* _What to work on_: All entries that follow are to be printed exactly as written.

* _Listed records_:
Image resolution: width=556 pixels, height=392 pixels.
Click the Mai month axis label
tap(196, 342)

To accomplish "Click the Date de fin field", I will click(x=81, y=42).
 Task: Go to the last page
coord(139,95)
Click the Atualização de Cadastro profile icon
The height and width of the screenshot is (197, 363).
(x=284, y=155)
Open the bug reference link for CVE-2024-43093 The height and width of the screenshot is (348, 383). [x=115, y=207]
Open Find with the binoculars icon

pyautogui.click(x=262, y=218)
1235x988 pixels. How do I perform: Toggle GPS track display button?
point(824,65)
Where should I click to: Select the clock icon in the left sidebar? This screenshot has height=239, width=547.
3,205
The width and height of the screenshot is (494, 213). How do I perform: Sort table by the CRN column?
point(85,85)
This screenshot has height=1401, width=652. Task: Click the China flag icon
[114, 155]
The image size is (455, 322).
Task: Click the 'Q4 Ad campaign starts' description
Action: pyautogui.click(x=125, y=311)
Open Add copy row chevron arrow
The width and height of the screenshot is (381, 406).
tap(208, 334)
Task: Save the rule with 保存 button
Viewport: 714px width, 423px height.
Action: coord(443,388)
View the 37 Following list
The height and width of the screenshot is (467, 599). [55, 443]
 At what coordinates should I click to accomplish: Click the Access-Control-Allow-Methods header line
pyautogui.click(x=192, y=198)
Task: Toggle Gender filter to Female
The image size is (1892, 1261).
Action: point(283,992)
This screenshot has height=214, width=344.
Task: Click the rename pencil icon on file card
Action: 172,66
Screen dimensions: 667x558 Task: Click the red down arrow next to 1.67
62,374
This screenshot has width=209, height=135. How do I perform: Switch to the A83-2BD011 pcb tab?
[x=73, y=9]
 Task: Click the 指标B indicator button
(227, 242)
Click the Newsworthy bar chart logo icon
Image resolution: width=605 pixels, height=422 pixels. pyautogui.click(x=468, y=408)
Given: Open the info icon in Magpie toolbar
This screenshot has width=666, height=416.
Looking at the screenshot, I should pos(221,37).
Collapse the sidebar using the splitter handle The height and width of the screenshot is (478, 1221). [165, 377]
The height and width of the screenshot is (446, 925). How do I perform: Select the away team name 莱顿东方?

* _Solution to the problem_:
Image resolution: width=556 pixels, height=392 pixels.
Click the Mai month axis label
tap(196, 342)

To accomplish "Click the Date de fin field", I will click(x=81, y=42).
 Task: Go to the last page
coord(139,95)
Click the Atualização de Cadastro profile icon
The height and width of the screenshot is (197, 363).
(x=284, y=155)
Open the bug reference link for CVE-2024-43093 The height and width of the screenshot is (348, 383). [x=115, y=207]
Open Find with the binoculars icon

pyautogui.click(x=262, y=218)
1235x988 pixels. How do I perform: Toggle GPS track display button?
point(824,65)
Where should I click to: Select the clock icon in the left sidebar? This screenshot has height=239, width=547.
3,205
The width and height of the screenshot is (494, 213). How do I perform: Sort table by the CRN column?
point(85,85)
This screenshot has height=1401, width=652. Task: Click the China flag icon
[114, 155]
The image size is (455, 322).
Task: Click the 'Q4 Ad campaign starts' description
Action: pyautogui.click(x=125, y=311)
Open Add copy row chevron arrow
The width and height of the screenshot is (381, 406).
tap(208, 334)
Task: Save the rule with 保存 button
Viewport: 714px width, 423px height.
Action: coord(443,388)
View the 37 Following list
The height and width of the screenshot is (467, 599). [55, 443]
 At what coordinates should I click to accomplish: Click the Access-Control-Allow-Methods header line
pyautogui.click(x=192, y=198)
Task: Toggle Gender filter to Female
The image size is (1892, 1261).
Action: point(283,992)
This screenshot has height=214, width=344.
Task: Click the rename pencil icon on file card
Action: 172,66
Screen dimensions: 667x558 Task: Click the red down arrow next to 1.67
62,374
This screenshot has width=209, height=135. How do I perform: Switch to the A83-2BD011 pcb tab?
[x=73, y=9]
 Task: Click the 指标B indicator button
(227, 242)
Click the Newsworthy bar chart logo icon
Image resolution: width=605 pixels, height=422 pixels. pyautogui.click(x=468, y=408)
Given: Open the info icon in Magpie toolbar
This screenshot has width=666, height=416.
Looking at the screenshot, I should pos(221,37).
Collapse the sidebar using the splitter handle The height and width of the screenshot is (478, 1221). [165, 377]
The height and width of the screenshot is (446, 925). How do I perform: Select the away team name 莱顿东方?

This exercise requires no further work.